Updated

Two groups that work with Hispanics in Ohio are taking a racial profiling lawsuit against the U.S. Border Patrol before a judge, accusing agents of targeting and detaining Hispanics based on their ethnicity.

The trial is scheduled to get underway Tuesday in U.S. District Court in Toledo.

The lawsuit brought by the Farm Labor Organizing Committee and the Immigrant Worker Project said border patrol logs show a disproportionate number of stops involving Hispanics.

U.S. Justice Department lawyers have denied those claims of discrimination and said in court documents that all of the stops were legal.
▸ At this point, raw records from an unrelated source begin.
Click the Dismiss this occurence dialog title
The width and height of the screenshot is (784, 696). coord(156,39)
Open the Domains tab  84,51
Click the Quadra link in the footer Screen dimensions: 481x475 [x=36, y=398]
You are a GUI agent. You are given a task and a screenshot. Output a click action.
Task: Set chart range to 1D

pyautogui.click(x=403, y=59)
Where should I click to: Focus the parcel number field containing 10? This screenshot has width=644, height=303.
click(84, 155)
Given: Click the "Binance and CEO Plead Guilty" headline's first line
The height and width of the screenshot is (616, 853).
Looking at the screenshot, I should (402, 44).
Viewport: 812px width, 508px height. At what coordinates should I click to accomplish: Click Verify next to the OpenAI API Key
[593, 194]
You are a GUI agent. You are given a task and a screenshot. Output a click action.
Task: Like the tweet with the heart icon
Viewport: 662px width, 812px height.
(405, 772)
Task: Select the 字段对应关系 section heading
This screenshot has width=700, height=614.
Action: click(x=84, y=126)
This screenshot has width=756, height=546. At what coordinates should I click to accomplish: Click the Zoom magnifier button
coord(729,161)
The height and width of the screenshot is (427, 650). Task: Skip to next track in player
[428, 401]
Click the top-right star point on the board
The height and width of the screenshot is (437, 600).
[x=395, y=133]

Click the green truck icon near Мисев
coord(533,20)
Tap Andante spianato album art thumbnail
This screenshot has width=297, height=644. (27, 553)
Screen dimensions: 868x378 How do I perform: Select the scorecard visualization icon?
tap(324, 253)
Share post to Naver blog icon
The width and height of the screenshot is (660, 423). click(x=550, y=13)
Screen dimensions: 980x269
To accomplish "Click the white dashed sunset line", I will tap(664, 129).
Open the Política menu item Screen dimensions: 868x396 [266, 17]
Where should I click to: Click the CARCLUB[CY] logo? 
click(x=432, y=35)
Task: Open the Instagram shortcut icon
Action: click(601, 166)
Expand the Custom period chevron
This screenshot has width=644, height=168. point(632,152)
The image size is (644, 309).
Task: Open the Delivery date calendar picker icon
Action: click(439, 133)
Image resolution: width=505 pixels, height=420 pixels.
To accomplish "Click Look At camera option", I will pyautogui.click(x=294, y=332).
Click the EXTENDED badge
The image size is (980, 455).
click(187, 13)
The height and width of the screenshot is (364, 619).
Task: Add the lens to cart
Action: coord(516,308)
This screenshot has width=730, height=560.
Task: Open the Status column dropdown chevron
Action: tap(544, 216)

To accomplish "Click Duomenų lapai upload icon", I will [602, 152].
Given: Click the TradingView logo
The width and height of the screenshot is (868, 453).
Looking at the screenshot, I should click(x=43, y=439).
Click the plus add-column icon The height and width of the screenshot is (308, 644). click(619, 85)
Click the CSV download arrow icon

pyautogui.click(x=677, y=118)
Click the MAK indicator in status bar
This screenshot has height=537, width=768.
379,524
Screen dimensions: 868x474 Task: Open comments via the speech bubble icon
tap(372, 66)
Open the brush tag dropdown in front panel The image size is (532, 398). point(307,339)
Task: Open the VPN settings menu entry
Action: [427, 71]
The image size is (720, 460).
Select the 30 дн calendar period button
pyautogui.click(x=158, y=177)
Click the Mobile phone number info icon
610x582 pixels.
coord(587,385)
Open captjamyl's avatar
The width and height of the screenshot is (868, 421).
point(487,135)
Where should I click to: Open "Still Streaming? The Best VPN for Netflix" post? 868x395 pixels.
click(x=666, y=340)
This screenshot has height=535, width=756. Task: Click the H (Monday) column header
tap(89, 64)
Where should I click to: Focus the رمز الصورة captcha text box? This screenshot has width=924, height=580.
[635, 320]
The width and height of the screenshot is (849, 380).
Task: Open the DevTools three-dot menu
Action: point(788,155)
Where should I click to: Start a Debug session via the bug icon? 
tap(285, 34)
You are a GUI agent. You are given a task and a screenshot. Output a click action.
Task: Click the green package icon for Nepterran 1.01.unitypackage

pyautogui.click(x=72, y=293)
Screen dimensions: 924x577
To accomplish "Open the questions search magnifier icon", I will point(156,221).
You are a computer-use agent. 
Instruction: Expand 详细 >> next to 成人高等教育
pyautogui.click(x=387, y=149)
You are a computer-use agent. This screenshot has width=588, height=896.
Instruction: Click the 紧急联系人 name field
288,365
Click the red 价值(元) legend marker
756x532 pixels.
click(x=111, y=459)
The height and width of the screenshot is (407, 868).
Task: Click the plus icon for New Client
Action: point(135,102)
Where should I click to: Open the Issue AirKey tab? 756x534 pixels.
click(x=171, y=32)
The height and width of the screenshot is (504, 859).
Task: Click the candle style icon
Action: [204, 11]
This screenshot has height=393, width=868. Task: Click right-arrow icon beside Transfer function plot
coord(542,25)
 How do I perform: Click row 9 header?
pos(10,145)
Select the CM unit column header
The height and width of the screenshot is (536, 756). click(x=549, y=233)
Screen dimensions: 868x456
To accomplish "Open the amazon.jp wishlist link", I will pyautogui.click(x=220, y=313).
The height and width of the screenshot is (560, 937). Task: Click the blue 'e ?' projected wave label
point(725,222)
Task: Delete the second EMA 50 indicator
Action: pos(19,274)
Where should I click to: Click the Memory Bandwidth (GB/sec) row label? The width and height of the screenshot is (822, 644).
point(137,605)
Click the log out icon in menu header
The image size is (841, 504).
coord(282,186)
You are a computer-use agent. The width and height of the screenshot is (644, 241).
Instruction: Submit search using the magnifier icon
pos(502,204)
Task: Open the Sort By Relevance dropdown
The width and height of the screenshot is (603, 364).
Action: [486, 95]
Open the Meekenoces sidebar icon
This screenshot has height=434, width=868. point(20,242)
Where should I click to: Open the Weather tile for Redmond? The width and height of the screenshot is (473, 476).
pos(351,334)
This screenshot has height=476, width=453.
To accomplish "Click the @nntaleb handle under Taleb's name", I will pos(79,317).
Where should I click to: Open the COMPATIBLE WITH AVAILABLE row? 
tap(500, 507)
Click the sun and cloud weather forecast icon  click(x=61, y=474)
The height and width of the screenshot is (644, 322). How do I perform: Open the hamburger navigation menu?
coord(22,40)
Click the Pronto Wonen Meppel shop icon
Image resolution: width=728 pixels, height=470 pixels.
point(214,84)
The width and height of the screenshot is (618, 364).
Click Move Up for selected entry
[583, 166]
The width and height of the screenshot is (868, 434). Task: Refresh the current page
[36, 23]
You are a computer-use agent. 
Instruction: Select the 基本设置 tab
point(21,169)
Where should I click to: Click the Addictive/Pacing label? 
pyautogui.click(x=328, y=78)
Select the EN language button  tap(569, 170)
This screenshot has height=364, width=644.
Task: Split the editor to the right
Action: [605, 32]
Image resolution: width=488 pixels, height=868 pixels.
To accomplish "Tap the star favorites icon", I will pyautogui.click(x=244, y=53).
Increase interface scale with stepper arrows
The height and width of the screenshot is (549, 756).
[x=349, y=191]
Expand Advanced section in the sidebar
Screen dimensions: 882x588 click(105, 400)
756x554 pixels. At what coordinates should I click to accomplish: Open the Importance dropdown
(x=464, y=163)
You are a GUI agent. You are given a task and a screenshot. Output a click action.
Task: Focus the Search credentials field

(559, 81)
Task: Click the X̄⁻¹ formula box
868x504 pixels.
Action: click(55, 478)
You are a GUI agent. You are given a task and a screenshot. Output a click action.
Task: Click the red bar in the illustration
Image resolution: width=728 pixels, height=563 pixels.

The government also argued that the analysis of border patrol logs was flawed and could not be used to show racial profiling.

Attorneys for the two groups said the incidents with border agents began in 2009 after the agency opened an office in Port Clinton to patrol along Lake Erie near the border with Canada.

Several people plan to testify about seven instances where agents lacked the needed suspicion or were motivated by race to stop someone, court documents said.

The encounters happened in Huron, Norwalk, Sandusky, Toledo, and on the Ohio Turnpike, attorneys for the groups said.

The groups want the judge to declare that the border patrol's policies and practices violated the U.S. Constitution and to stop the agents from relying on race as part of their enforcement activities.